— PROMPT —
Give the number of lines below that hold the string "agent", and nothing more.

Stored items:

────────

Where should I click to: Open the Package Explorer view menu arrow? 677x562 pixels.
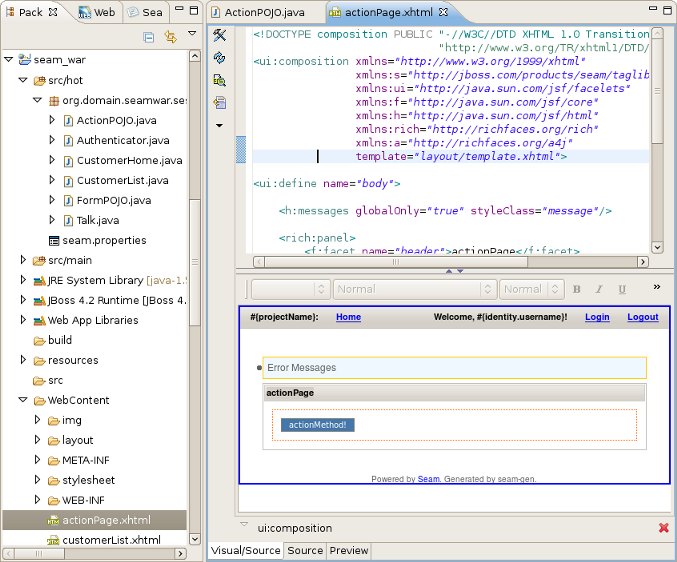coord(192,34)
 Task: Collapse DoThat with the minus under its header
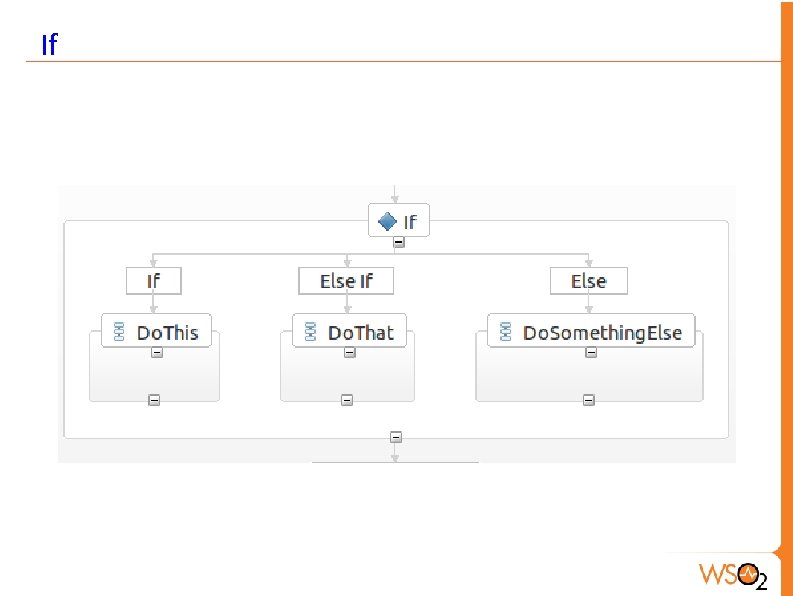[348, 352]
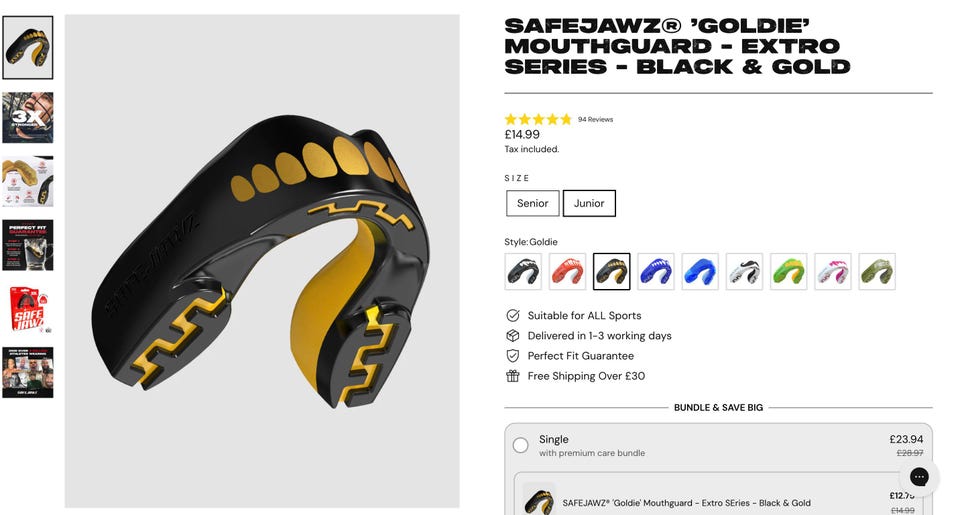Select the olive camo style swatch
The image size is (960, 515).
coord(877,271)
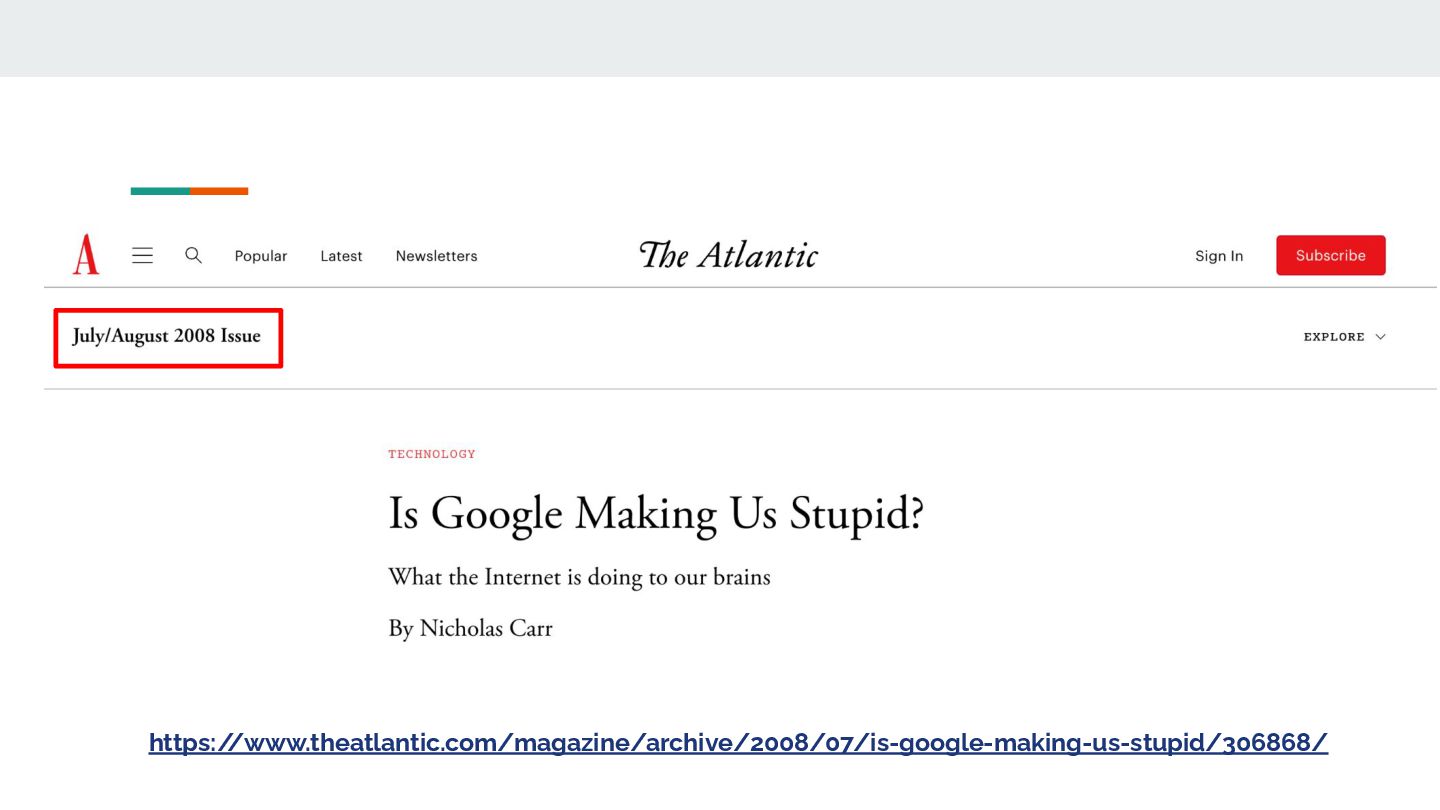Expand the Explore dropdown label
Screen dimensions: 1440x810
(x=1334, y=337)

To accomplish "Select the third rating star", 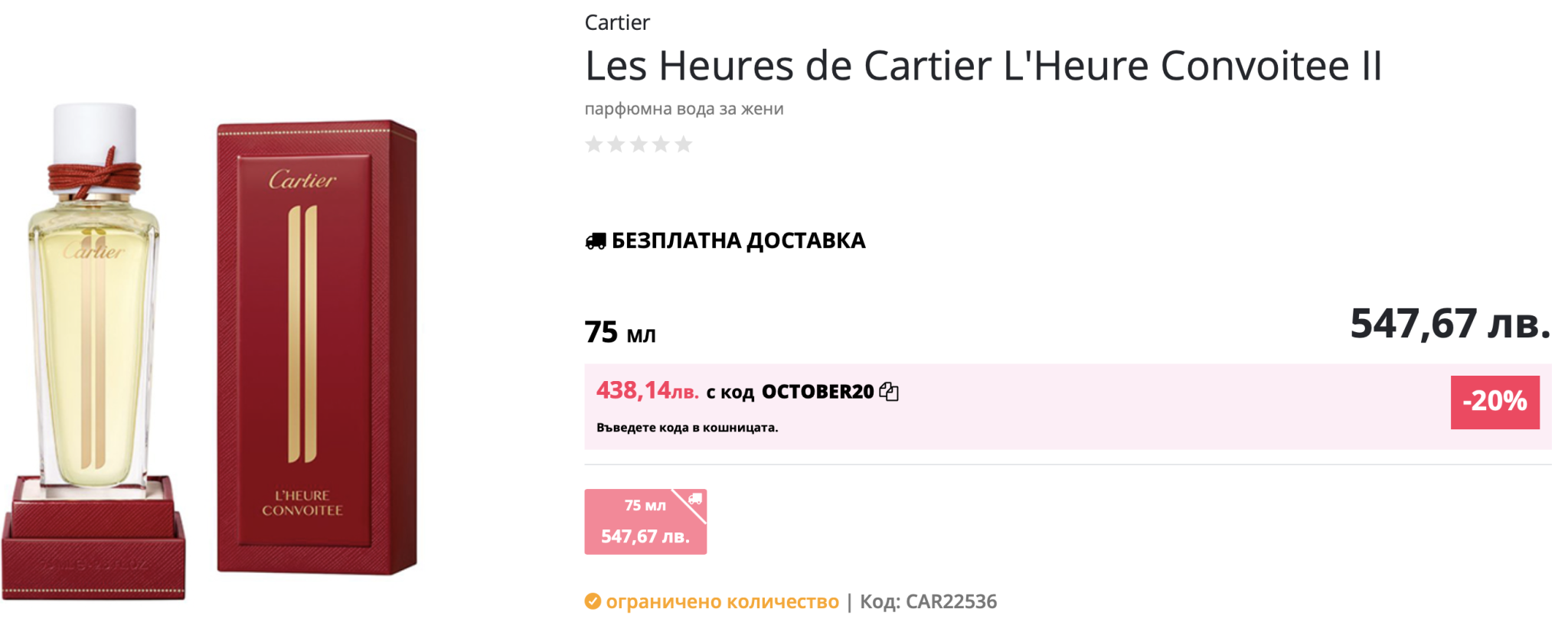I will tap(639, 144).
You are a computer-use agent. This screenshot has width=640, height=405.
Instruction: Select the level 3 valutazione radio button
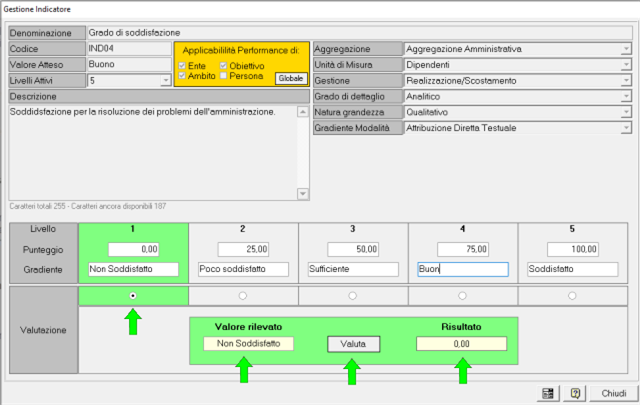tap(352, 296)
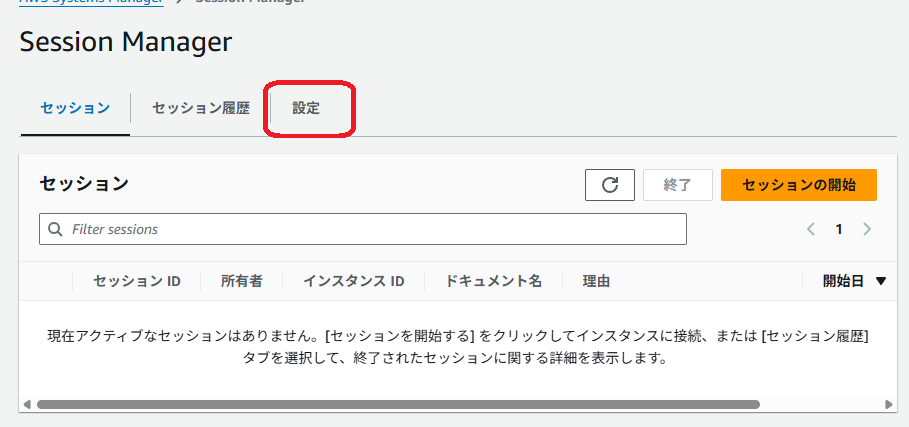Sort by the インスタンス ID column header
Image resolution: width=909 pixels, height=427 pixels.
(353, 282)
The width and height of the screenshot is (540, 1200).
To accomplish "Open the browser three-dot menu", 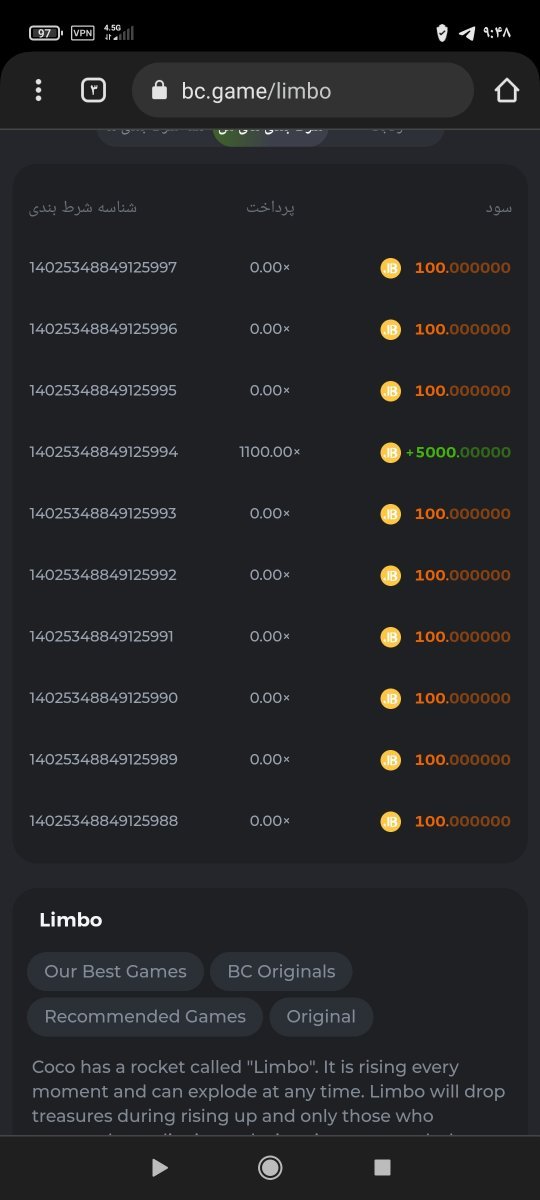I will pos(38,91).
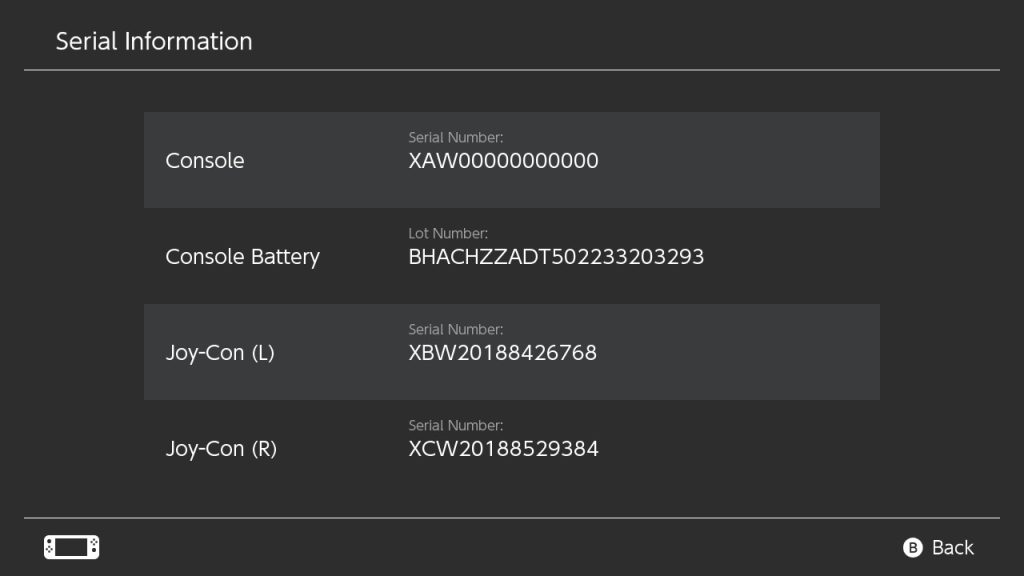Click the Console Battery label text
The width and height of the screenshot is (1024, 576).
tap(242, 257)
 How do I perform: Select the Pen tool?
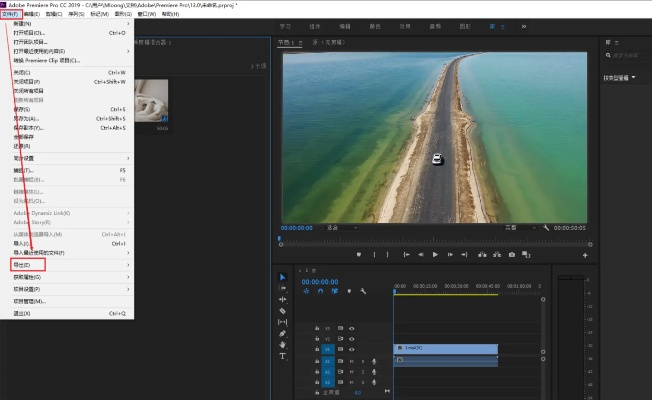282,333
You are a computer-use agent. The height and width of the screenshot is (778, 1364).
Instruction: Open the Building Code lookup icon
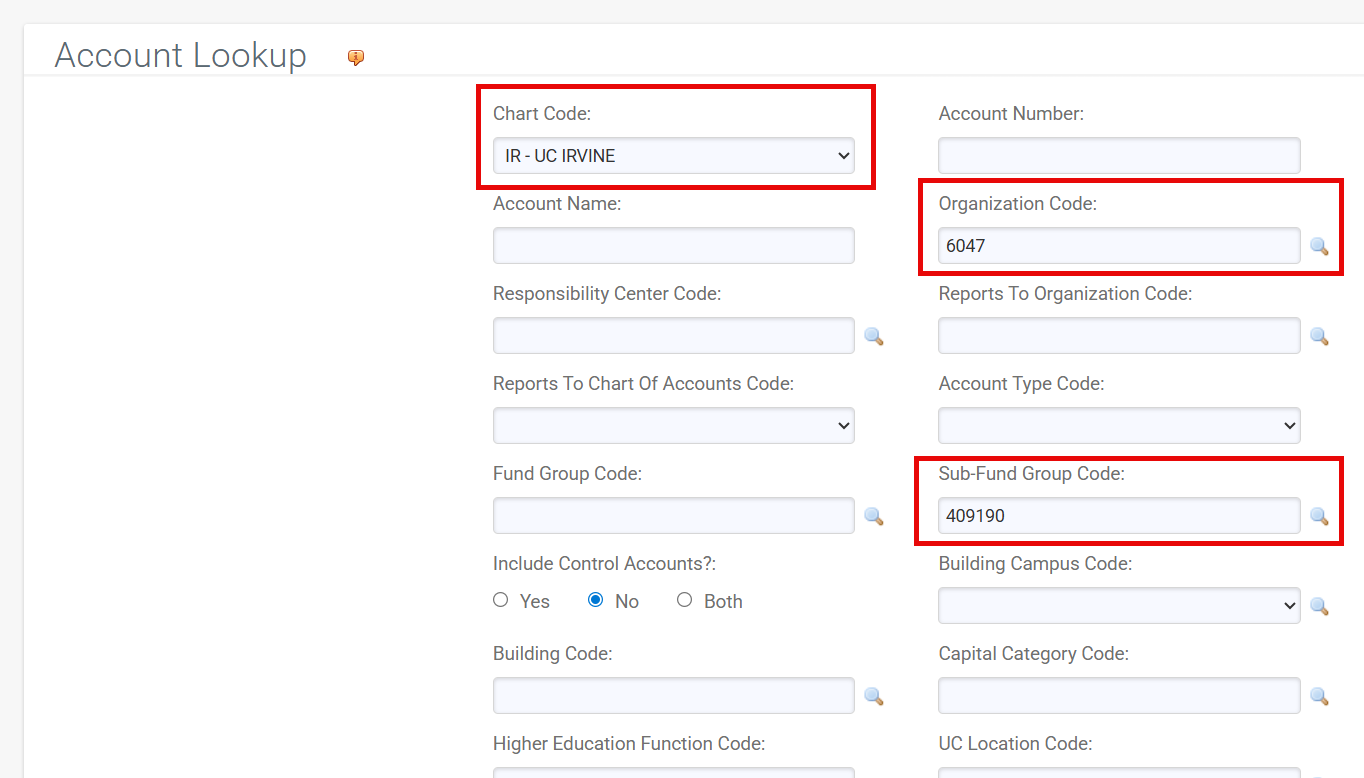873,696
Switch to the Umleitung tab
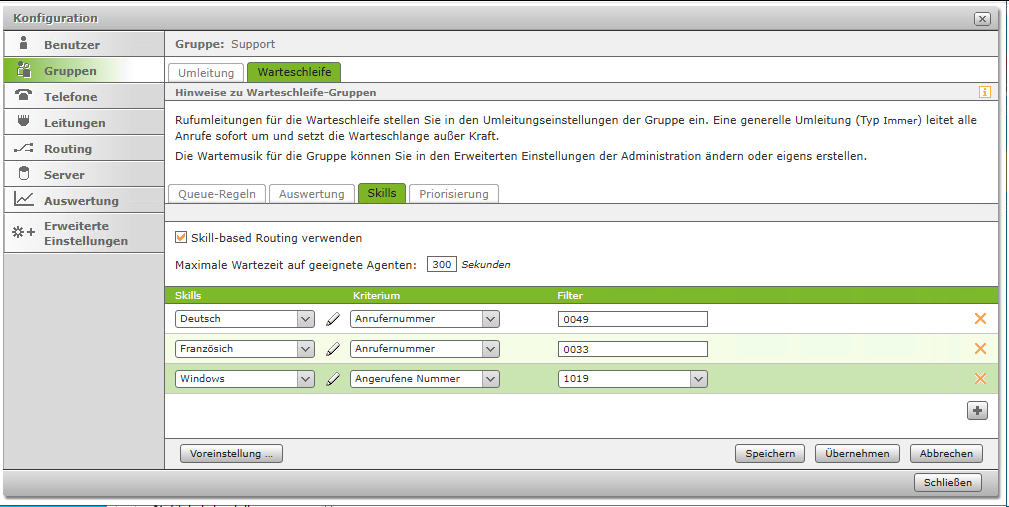Image resolution: width=1009 pixels, height=507 pixels. pos(206,73)
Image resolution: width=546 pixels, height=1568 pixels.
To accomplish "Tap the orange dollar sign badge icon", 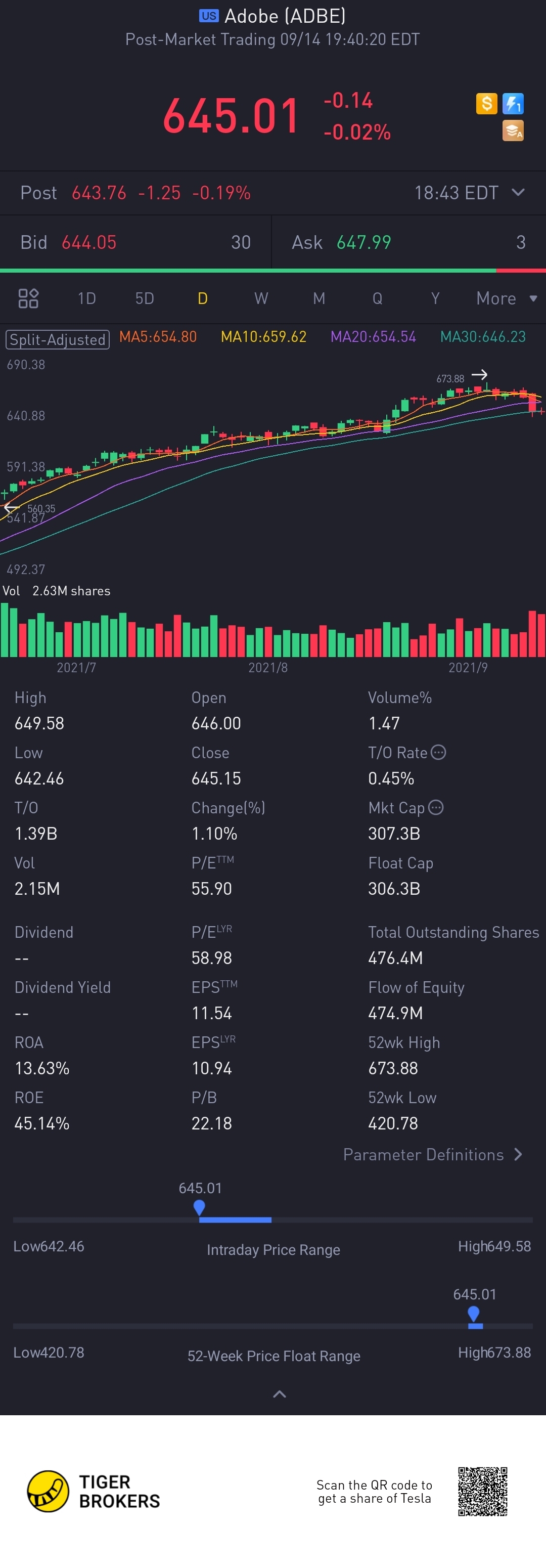I will 486,104.

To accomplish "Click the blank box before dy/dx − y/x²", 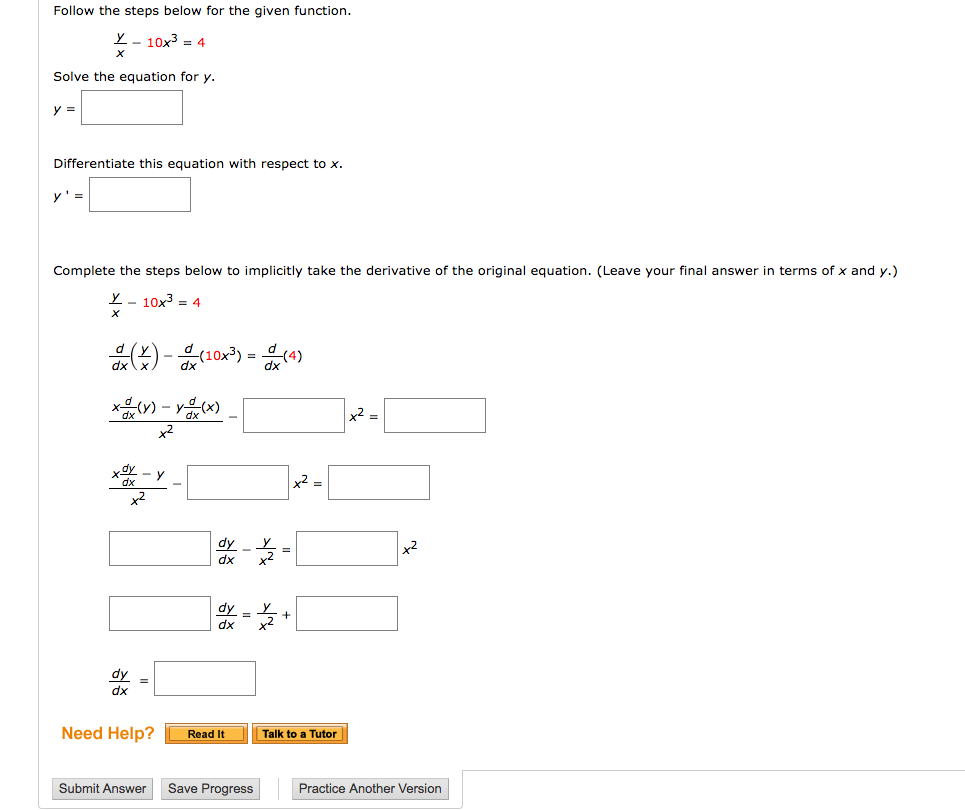I will 158,547.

────────

— TASK SOLUTION —
2